▶ [Assigned task] Print every line below. Match each one exactly.

(Stored data)
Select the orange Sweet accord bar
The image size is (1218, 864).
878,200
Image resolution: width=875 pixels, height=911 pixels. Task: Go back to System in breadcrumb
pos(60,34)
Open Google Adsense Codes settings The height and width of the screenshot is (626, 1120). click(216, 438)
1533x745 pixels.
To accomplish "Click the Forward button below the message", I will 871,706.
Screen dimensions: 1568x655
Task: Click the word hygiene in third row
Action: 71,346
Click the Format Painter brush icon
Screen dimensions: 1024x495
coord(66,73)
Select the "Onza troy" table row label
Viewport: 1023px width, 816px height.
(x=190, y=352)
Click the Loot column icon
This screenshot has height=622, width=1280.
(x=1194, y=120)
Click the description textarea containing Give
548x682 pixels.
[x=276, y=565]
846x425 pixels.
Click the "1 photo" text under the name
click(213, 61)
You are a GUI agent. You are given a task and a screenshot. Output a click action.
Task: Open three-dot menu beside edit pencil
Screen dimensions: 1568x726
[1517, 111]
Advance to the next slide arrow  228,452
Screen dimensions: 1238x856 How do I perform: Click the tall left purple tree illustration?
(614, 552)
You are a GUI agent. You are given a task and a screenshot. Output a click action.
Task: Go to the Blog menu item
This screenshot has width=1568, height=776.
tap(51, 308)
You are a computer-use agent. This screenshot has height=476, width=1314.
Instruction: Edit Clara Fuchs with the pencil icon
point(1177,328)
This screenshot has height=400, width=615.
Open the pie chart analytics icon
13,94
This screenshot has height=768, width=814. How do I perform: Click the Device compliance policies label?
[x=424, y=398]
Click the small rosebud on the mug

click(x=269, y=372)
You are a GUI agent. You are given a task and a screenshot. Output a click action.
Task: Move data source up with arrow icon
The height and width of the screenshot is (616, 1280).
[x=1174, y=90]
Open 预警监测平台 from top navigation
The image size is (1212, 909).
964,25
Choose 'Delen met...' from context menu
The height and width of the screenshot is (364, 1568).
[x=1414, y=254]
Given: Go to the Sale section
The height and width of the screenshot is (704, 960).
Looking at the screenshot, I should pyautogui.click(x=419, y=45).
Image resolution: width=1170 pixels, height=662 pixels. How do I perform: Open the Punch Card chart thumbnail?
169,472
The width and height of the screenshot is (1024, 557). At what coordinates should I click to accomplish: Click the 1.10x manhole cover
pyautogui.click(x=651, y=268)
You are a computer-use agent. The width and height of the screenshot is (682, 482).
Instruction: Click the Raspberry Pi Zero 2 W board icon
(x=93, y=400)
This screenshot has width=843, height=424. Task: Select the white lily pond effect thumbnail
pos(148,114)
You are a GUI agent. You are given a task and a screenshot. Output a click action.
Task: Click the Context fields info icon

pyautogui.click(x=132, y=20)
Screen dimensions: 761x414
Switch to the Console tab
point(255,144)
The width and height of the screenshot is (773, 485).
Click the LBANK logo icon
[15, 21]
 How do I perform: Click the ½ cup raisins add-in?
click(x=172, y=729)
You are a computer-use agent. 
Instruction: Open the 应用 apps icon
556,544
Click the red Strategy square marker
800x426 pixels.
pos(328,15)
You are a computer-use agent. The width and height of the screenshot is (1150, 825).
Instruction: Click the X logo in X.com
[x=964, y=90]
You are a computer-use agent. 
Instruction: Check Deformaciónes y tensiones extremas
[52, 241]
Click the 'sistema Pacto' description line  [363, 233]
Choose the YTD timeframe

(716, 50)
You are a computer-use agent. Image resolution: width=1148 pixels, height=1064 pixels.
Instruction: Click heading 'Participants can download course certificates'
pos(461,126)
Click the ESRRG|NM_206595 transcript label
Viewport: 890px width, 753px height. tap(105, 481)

▶ [Exercise response]
Select the orange Sweet accord bar
The image size is (1218, 864).
878,200
Image resolution: width=875 pixels, height=911 pixels. Task: Go back to System in breadcrumb
pos(60,34)
Open Google Adsense Codes settings The height and width of the screenshot is (626, 1120). click(216, 438)
1533x745 pixels.
To accomplish "Click the Forward button below the message", I will 871,706.
Screen dimensions: 1568x655
Task: Click the word hygiene in third row
Action: 71,346
Click the Format Painter brush icon
Screen dimensions: 1024x495
coord(66,73)
Select the "Onza troy" table row label
Viewport: 1023px width, 816px height.
(x=190, y=352)
Click the Loot column icon
This screenshot has height=622, width=1280.
(x=1194, y=120)
Click the description textarea containing Give
548x682 pixels.
[x=276, y=565]
846x425 pixels.
Click the "1 photo" text under the name
click(213, 61)
You are a GUI agent. You are given a task and a screenshot. Output a click action.
Task: Open three-dot menu beside edit pencil
Screen dimensions: 1568x726
[1517, 111]
Advance to the next slide arrow  228,452
Screen dimensions: 1238x856 How do I perform: Click the tall left purple tree illustration?
(614, 552)
You are a GUI agent. You are given a task and a screenshot. Output a click action.
Task: Go to the Blog menu item
This screenshot has width=1568, height=776.
tap(51, 308)
You are a computer-use agent. This screenshot has height=476, width=1314.
Instruction: Edit Clara Fuchs with the pencil icon
point(1177,328)
This screenshot has height=400, width=615.
Open the pie chart analytics icon
13,94
This screenshot has height=768, width=814. How do I perform: Click the Device compliance policies label?
[x=424, y=398]
Click the small rosebud on the mug

click(x=269, y=372)
You are a GUI agent. You are given a task and a screenshot. Output a click action.
Task: Move data source up with arrow icon
The height and width of the screenshot is (616, 1280).
[x=1174, y=90]
Open 预警监测平台 from top navigation
The image size is (1212, 909).
964,25
Choose 'Delen met...' from context menu
The height and width of the screenshot is (364, 1568).
[x=1414, y=254]
Given: Go to the Sale section
The height and width of the screenshot is (704, 960).
Looking at the screenshot, I should pyautogui.click(x=419, y=45).
Image resolution: width=1170 pixels, height=662 pixels. How do I perform: Open the Punch Card chart thumbnail?
169,472
The width and height of the screenshot is (1024, 557). At what coordinates should I click to accomplish: Click the 1.10x manhole cover
pyautogui.click(x=651, y=268)
You are a computer-use agent. The width and height of the screenshot is (682, 482).
Instruction: Click the Raspberry Pi Zero 2 W board icon
(x=93, y=400)
This screenshot has width=843, height=424. Task: Select the white lily pond effect thumbnail
pos(148,114)
You are a GUI agent. You are given a task and a screenshot. Output a click action.
Task: Click the Context fields info icon

pyautogui.click(x=132, y=20)
Screen dimensions: 761x414
Switch to the Console tab
point(255,144)
The width and height of the screenshot is (773, 485).
Click the LBANK logo icon
[15, 21]
 How do I perform: Click the ½ cup raisins add-in?
click(x=172, y=729)
You are a computer-use agent. 
Instruction: Open the 应用 apps icon
556,544
Click the red Strategy square marker
800x426 pixels.
pos(328,15)
You are a computer-use agent. The width and height of the screenshot is (1150, 825).
Instruction: Click the X logo in X.com
[x=964, y=90]
You are a computer-use agent. 
Instruction: Check Deformaciónes y tensiones extremas
[52, 241]
Click the 'sistema Pacto' description line  [363, 233]
Choose the YTD timeframe

(716, 50)
You are a computer-use agent. Image resolution: width=1148 pixels, height=1064 pixels.
Instruction: Click heading 'Participants can download course certificates'
pos(461,126)
Click the ESRRG|NM_206595 transcript label
Viewport: 890px width, 753px height. tap(105, 481)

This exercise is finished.